= How to complete this task =
Locate "Given: Open the 杠杆 leverage icon" in the listing. Transcribe the line that contains it and every line that follows, through the last, omitting all pictures.

= Data excerpts =
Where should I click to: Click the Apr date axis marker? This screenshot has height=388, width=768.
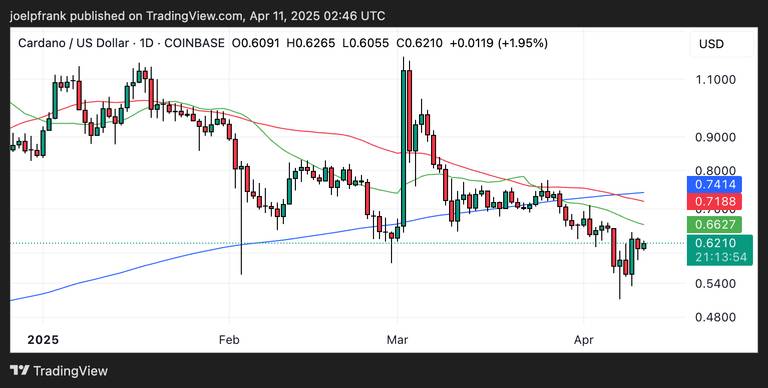pyautogui.click(x=584, y=340)
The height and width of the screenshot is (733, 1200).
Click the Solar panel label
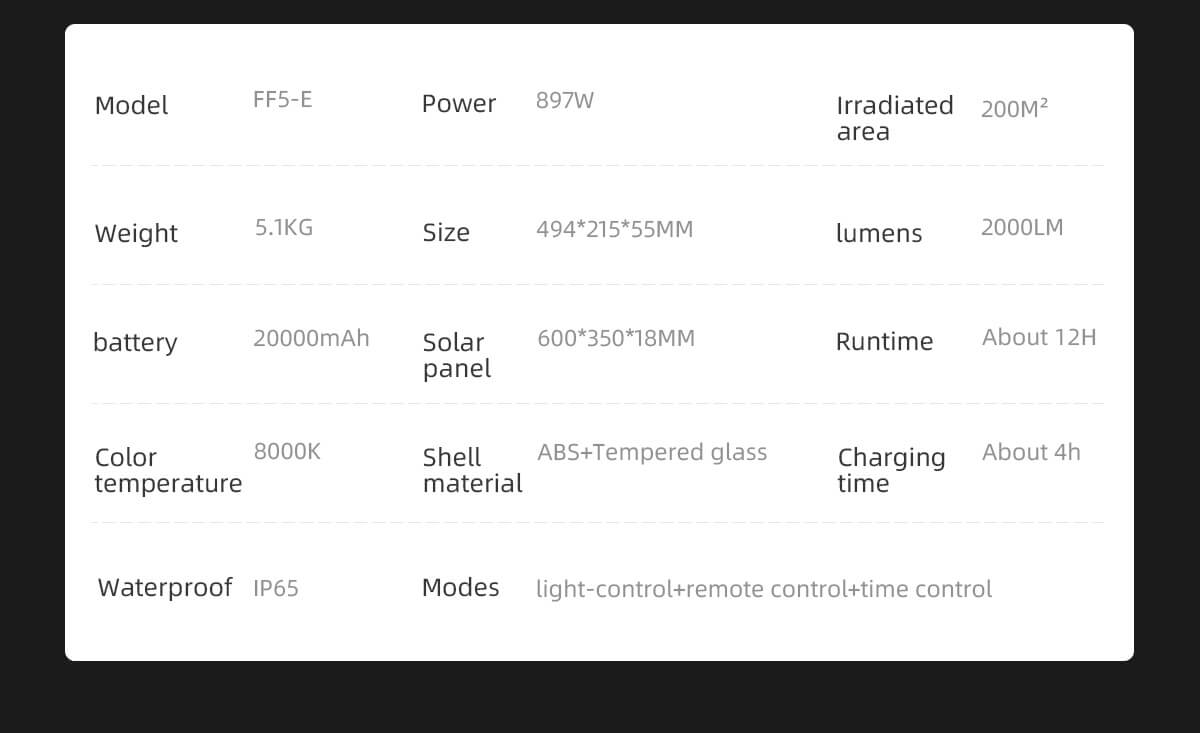point(456,355)
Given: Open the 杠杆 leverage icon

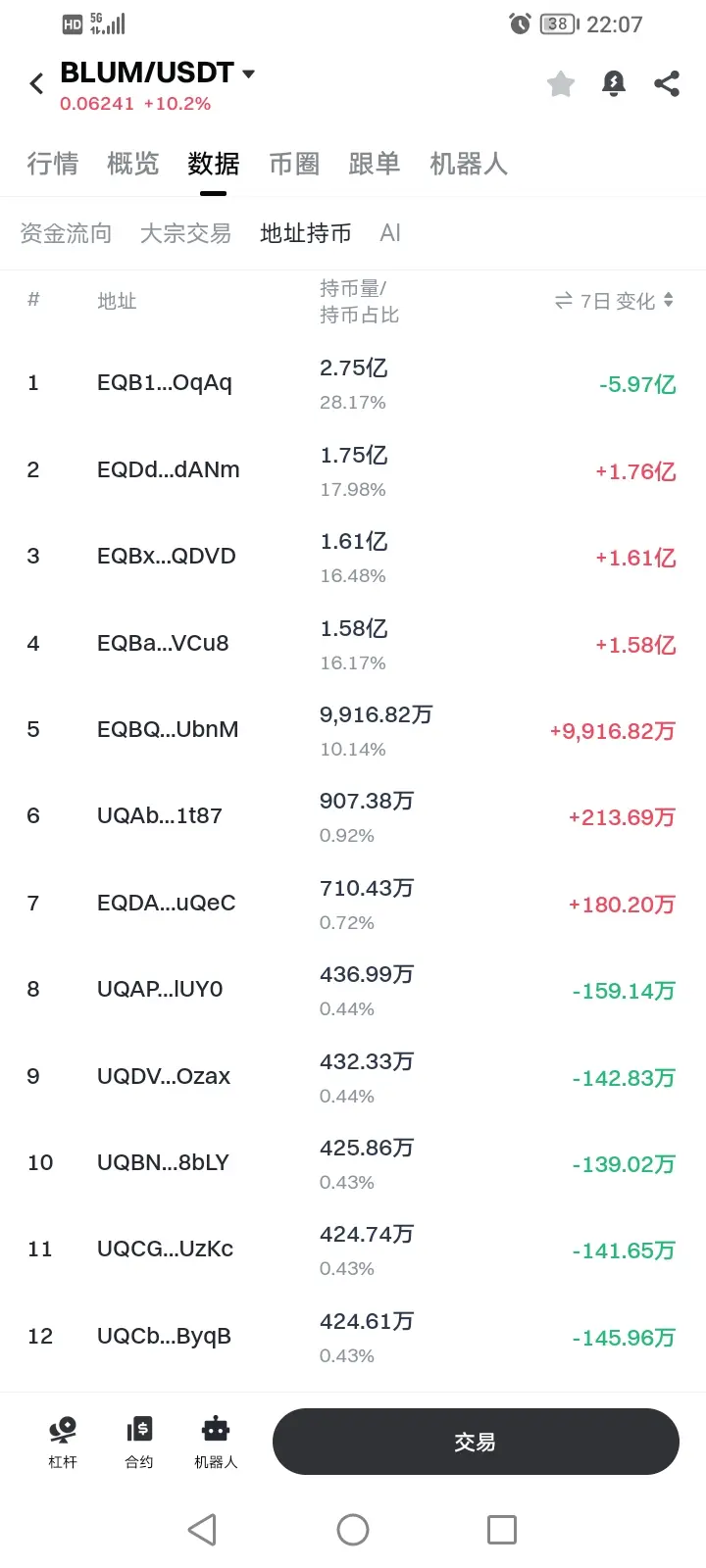Looking at the screenshot, I should (x=63, y=1442).
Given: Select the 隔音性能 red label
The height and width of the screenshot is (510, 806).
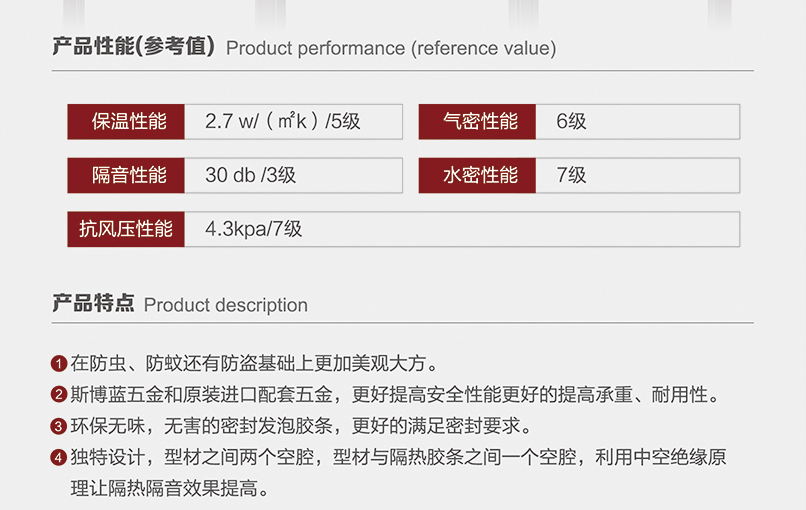Looking at the screenshot, I should click(x=126, y=175).
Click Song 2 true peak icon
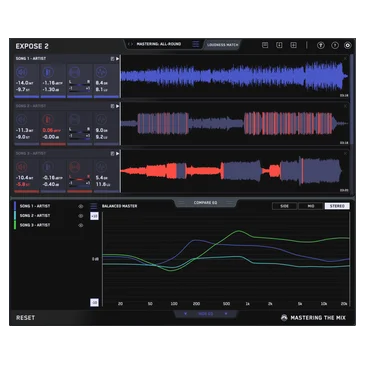365x365 pixels. (48, 120)
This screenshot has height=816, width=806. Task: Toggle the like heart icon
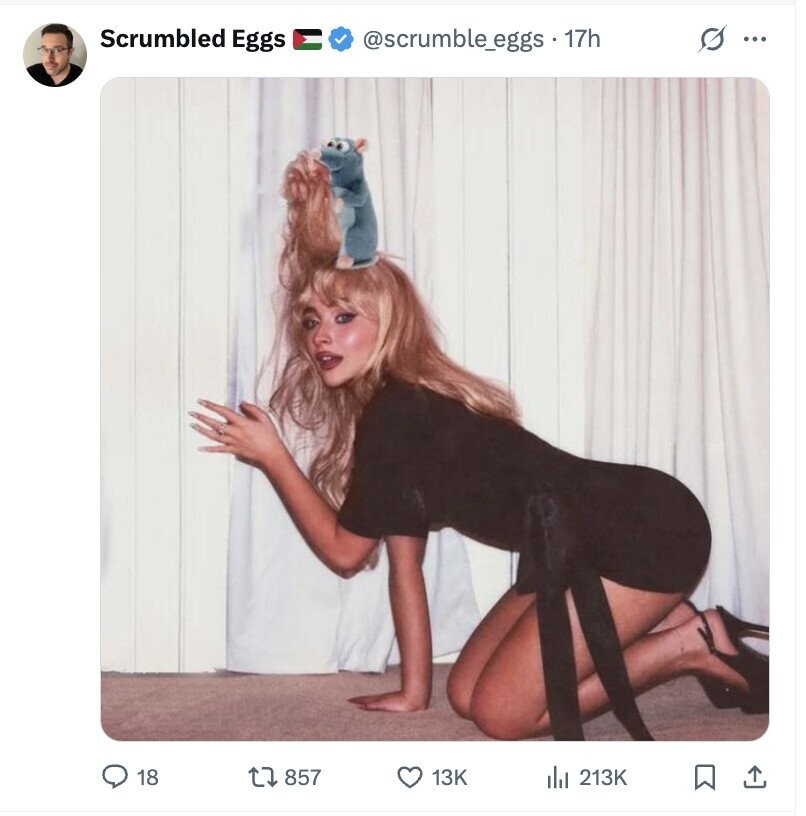tap(410, 777)
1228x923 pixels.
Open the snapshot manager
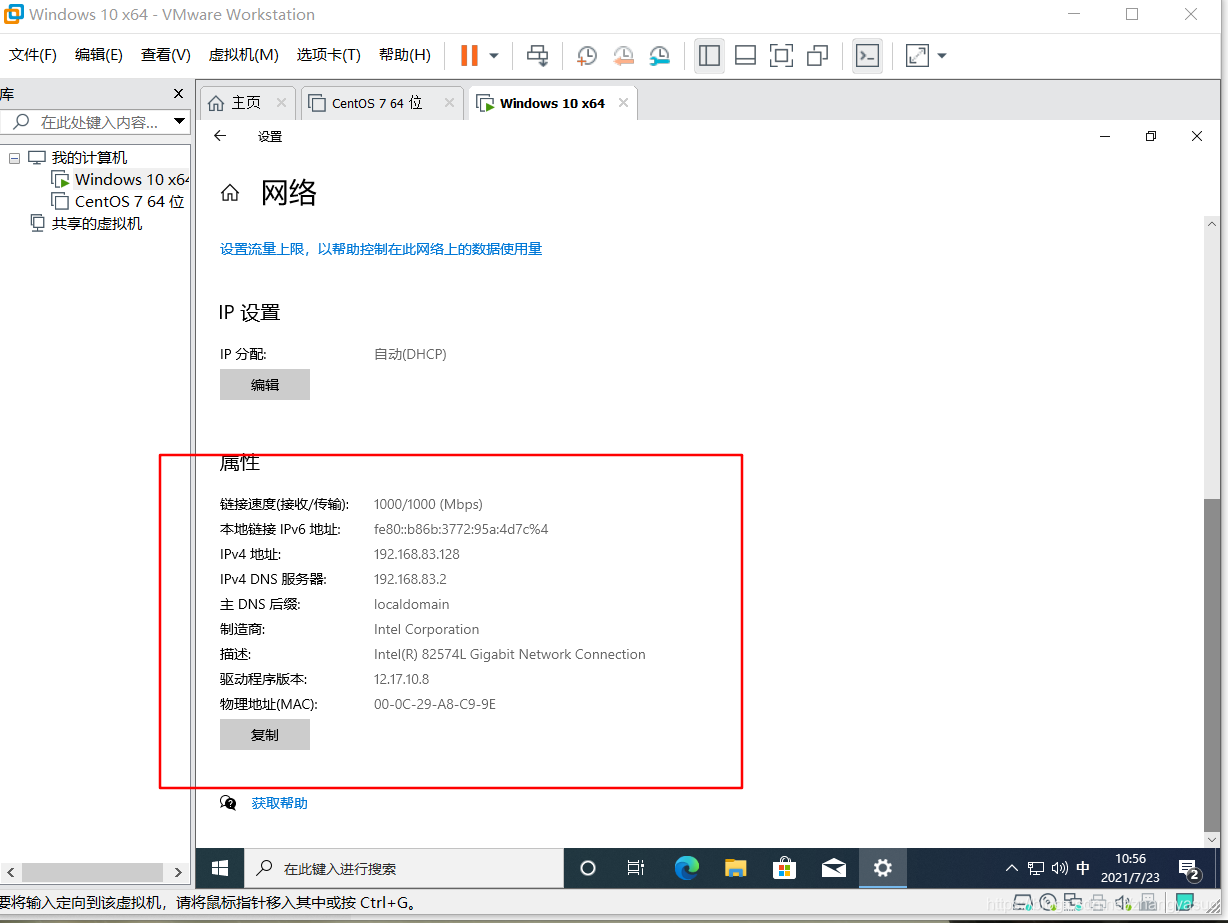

= Response below =
Given: Open the 杠杆 leverage icon

Looking at the screenshot, I should (x=63, y=1442).
Given: Select the 隔音性能 red label
The height and width of the screenshot is (510, 806).
Looking at the screenshot, I should click(x=126, y=175).
Click Song 2 true peak icon
365x365 pixels. (48, 120)
This screenshot has height=816, width=806. Task: Toggle the like heart icon
tap(410, 777)
1228x923 pixels.
Open the snapshot manager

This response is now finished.